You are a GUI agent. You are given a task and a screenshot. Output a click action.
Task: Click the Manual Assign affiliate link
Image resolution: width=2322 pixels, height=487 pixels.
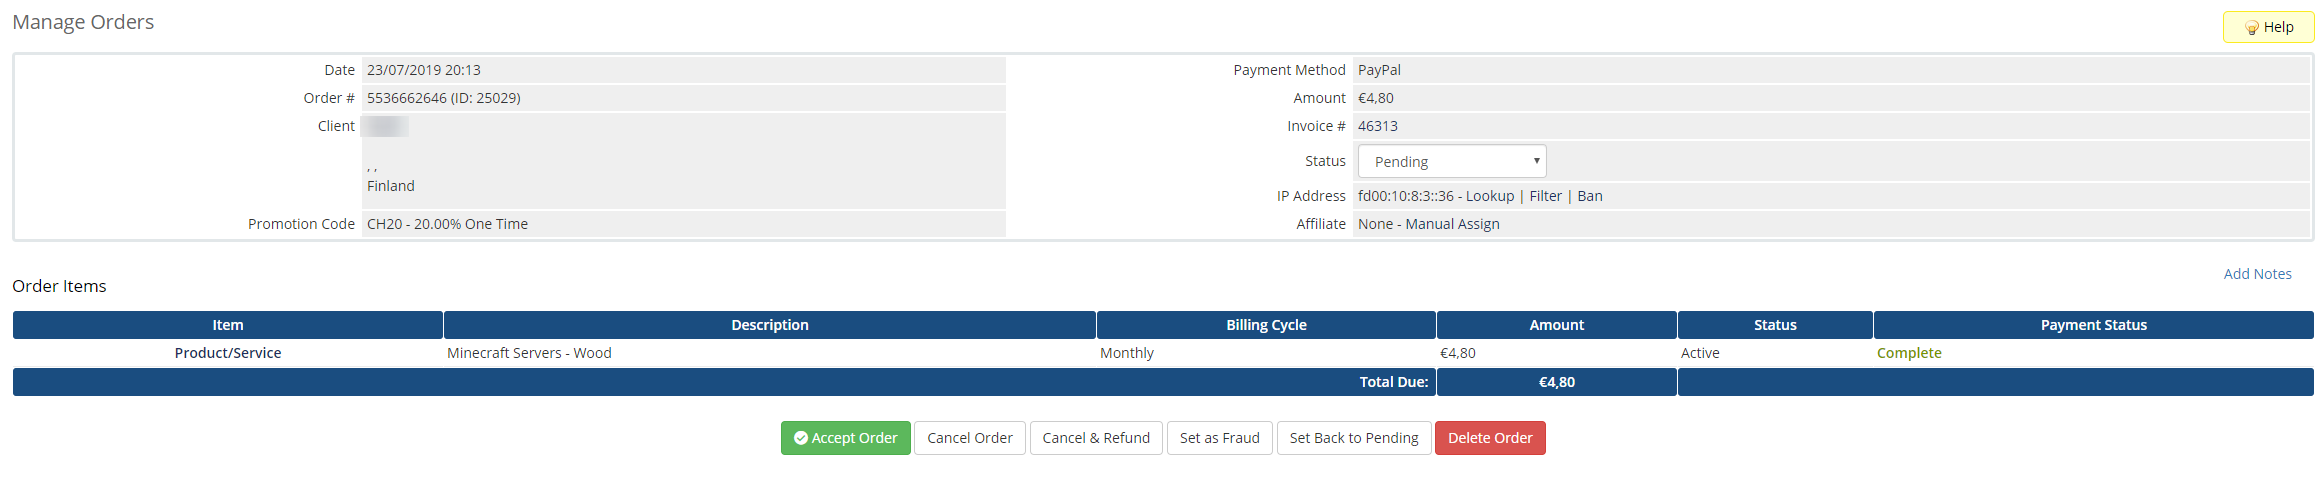point(1452,224)
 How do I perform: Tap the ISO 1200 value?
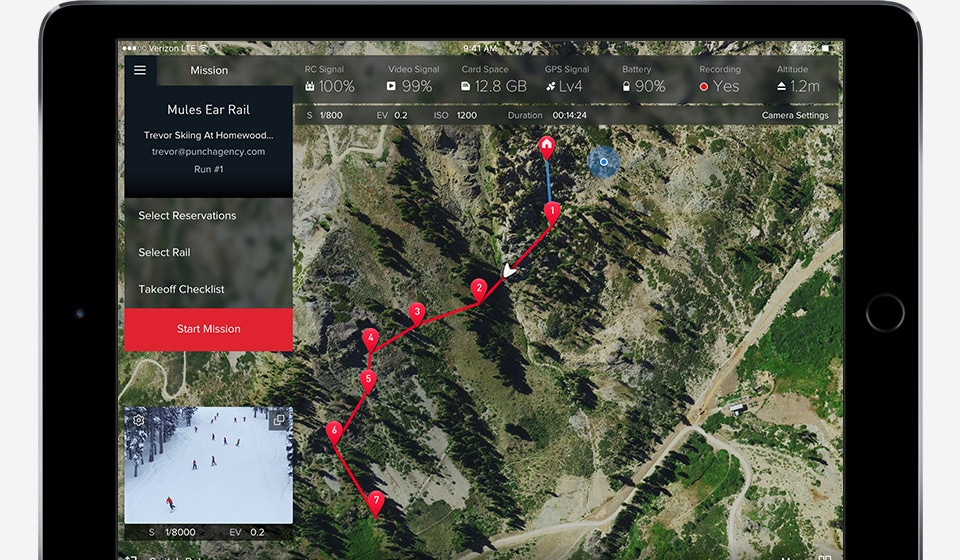[x=467, y=116]
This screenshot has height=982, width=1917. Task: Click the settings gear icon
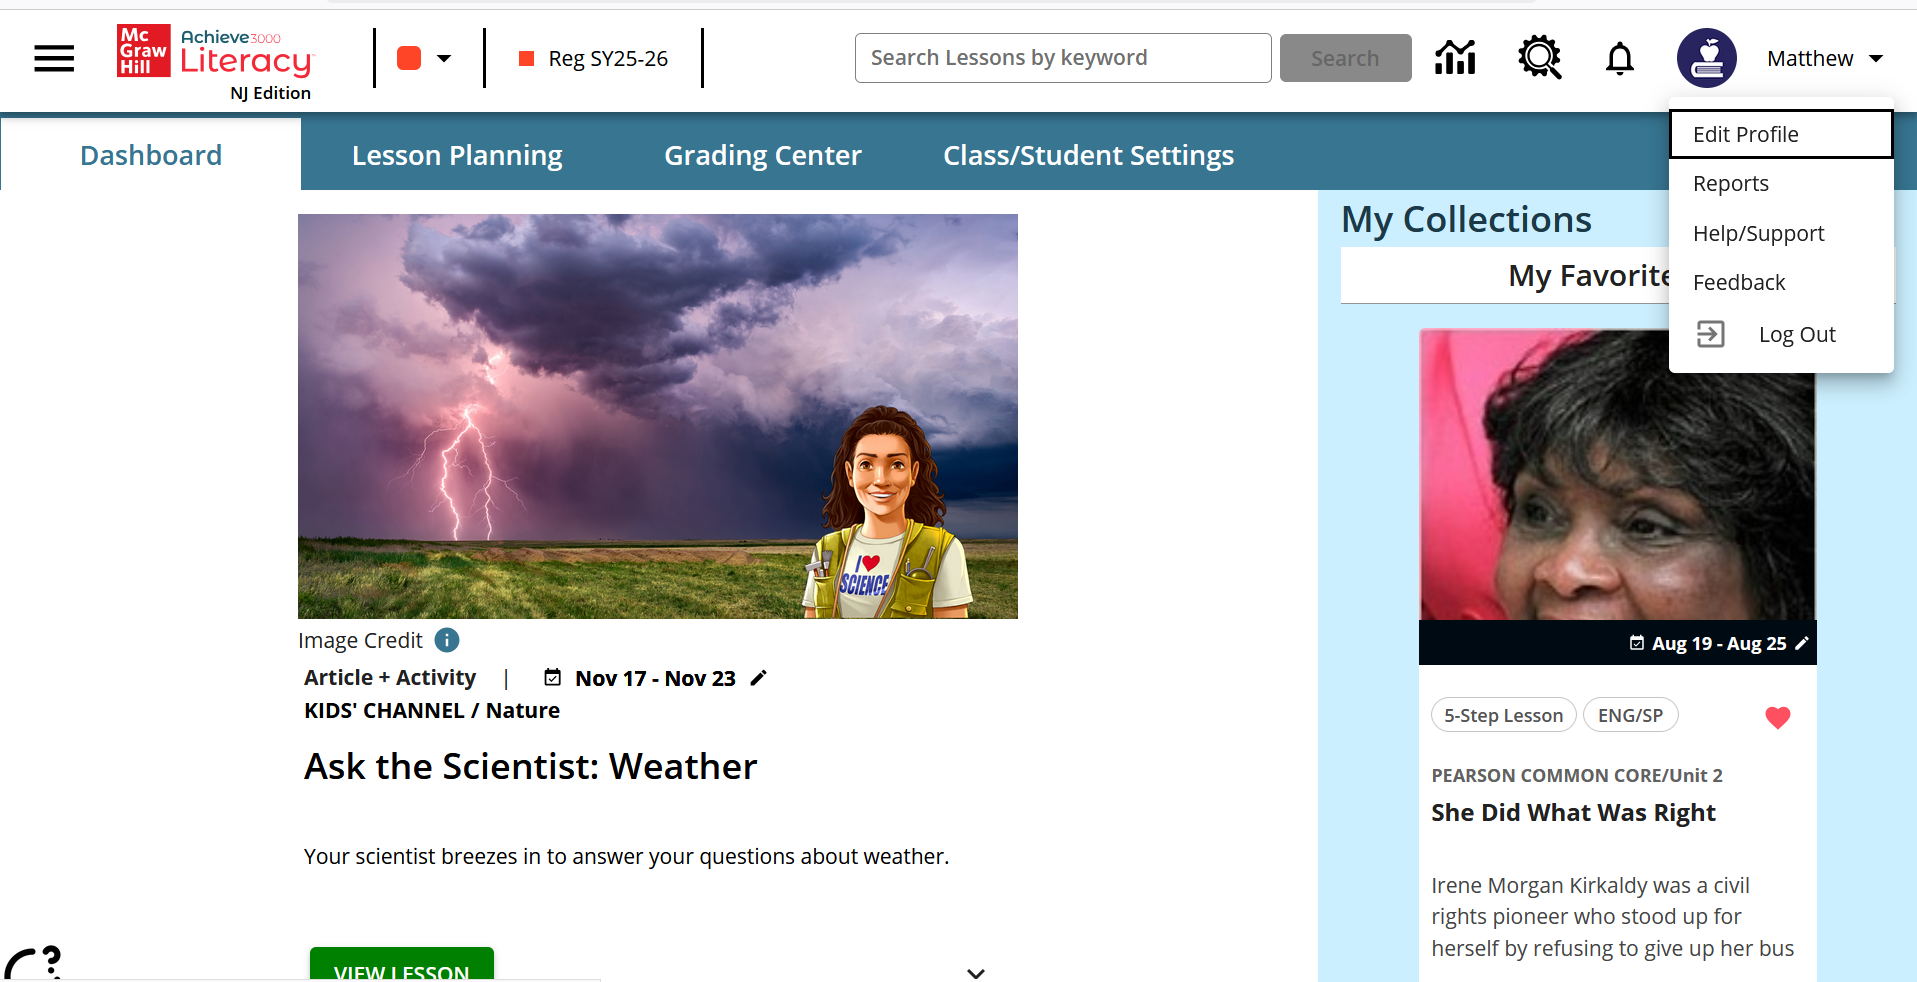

▶ **How to complete this task**:
From the line that contains "Image resolution: width=2322" to the end of the material above, output every line exactly, both ends included, but leave out any pictures.

▶ **Finished task**:
Image resolution: width=2322 pixels, height=487 pixels.
point(1452,224)
 How do I perform: Tap the ISO 1200 value?
[x=467, y=116]
This screenshot has height=982, width=1917. Task: Click the settings gear icon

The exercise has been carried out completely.